Reproduce each line of the listing below verbatim.
* Begin WORKING DATA *
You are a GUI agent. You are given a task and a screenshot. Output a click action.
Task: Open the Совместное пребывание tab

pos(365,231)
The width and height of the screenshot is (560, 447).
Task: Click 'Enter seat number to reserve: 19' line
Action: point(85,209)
* End WORKING DATA *
*RESPONSE BELOW*:
You are a GUI agent. You are given a task and a screenshot. Output a click action.
Task: Open the Совместное пребывание tab

pos(365,231)
The width and height of the screenshot is (560, 447).
Task: Click 'Enter seat number to reserve: 19' line
Action: point(85,209)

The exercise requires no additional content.